Quote, word for word, everything from "Skeletal muscle metastasis from" down to "the muscle fascicles." in the passage on skeletal muscle metastasis from breast cancer.

Selected extract
- Opening Delimiter -
Skeletal muscle metastasis from breast cancer is also uncommon, and is often manifested as disseminated disease with multiple organ metastasis [8]. Ogiya et al. [8] reported a case of breast cancer with an isolated metastasis into the abdominal wall muscle, with a review of 13 previously reported cases of which four presented as an isolated skeletal muscle metastasis without other distant metastases. The metastatic sites were the paraspinal muscle, scalene muscle, iliopsoas muscle, and extraocular muscle. In our patients, one relapsed with an abdominal wall muscle metastasis without other distant organ metastasis, and the other showed gluteal muscle metastasis with involvement of iliac lymph nodes. We performed a muscle biopsy for proper diagnosis, and a pathological examination revealed diffuse infiltration by cancer cells with disruption of the muscle fascicles.

Recently, several studies have reported a discordant HER2 status between primary and metastatic sites in breast cancer. Niikura et al. [9] reported that the incidence of discordance for ER, PR, and HER2 between primary and metastatic tumors was 18.4%, 40.3%, and 13.6%, respectively. However, to the best of our knowledge, no previous reports examined the hormone receptor or HER2 status of the primary tumor and metastatic skeletal muscle lesions. In our patients, we confirmed discordant ER, PR, and HER2 status between the primary breast cancer and the metastatic skeletal muscle lesions. Therefore, our cases support the need for the biopsy of metastatic skeletal muscle lesions to determine accurate diagnosis and proper management.
- Closing Delimiter -
The data
- Opening Delimiter -
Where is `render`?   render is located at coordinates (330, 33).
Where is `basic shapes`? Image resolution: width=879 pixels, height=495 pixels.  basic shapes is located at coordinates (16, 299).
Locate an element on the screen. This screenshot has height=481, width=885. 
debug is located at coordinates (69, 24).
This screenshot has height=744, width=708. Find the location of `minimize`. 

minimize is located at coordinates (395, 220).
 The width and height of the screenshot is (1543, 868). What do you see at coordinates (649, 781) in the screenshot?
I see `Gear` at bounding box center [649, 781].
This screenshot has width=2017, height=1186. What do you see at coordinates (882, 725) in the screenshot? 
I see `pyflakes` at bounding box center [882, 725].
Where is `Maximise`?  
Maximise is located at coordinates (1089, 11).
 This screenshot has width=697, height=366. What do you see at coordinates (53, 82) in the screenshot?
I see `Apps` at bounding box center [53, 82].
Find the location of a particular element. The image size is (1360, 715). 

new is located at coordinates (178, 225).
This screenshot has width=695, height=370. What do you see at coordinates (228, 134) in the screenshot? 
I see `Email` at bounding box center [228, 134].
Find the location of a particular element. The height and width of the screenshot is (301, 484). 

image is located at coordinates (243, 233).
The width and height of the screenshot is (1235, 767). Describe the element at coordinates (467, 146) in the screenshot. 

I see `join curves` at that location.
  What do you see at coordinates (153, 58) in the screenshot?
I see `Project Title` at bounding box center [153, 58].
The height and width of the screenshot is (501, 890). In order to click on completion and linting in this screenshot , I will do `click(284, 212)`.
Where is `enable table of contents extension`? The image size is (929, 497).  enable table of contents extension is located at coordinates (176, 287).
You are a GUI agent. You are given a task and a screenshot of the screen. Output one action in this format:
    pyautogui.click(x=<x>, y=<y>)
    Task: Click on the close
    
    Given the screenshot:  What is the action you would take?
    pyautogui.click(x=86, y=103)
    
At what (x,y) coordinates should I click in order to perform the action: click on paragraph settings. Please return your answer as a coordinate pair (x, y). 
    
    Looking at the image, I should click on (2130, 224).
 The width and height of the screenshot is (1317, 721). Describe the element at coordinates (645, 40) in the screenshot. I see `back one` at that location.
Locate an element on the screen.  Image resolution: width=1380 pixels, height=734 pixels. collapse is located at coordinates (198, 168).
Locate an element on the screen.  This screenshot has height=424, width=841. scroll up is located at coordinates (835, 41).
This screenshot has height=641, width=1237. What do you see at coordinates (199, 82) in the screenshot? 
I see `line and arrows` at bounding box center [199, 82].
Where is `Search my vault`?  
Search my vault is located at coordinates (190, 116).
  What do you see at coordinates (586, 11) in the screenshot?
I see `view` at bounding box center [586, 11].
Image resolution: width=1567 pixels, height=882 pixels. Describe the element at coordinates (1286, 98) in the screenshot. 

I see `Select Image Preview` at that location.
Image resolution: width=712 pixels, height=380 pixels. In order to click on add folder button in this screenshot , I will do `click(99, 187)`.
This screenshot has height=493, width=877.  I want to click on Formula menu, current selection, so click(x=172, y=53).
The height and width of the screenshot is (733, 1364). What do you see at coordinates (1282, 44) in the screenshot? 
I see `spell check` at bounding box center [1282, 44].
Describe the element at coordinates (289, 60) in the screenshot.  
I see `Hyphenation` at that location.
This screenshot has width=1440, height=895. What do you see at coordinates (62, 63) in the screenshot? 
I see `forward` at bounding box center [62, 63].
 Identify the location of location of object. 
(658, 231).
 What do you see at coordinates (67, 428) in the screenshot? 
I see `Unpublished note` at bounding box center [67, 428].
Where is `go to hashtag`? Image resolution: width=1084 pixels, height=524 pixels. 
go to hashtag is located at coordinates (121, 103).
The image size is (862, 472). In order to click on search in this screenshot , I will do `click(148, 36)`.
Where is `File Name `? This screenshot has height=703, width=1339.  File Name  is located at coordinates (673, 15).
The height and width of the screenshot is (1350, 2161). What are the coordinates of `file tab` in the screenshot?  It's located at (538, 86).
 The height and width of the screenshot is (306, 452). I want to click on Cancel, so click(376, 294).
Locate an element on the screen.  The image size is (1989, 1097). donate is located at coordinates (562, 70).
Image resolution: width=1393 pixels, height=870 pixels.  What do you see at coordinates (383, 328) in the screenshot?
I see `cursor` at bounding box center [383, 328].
- Closing Delimiter -
Response below
Skeletal muscle metastasis from breast cancer is also uncommon, and is often manifested as disseminated disease with multiple organ metastasis [8]. Ogiya et al. [8] reported a case of breast cancer with an isolated metastasis into the abdominal wall muscle, with a review of 13 previously reported cases of which four presented as an isolated skeletal muscle metastasis without other distant metastases. The metastatic sites were the paraspinal muscle, scalene muscle, iliopsoas muscle, and extraocular muscle. In our patients, one relapsed with an abdominal wall muscle metastasis without other distant organ metastasis, and the other showed gluteal muscle metastasis with involvement of iliac lymph nodes. We performed a muscle biopsy for proper diagnosis, and a pathological examination revealed diffuse infiltration by cancer cells with disruption of the muscle fascicles.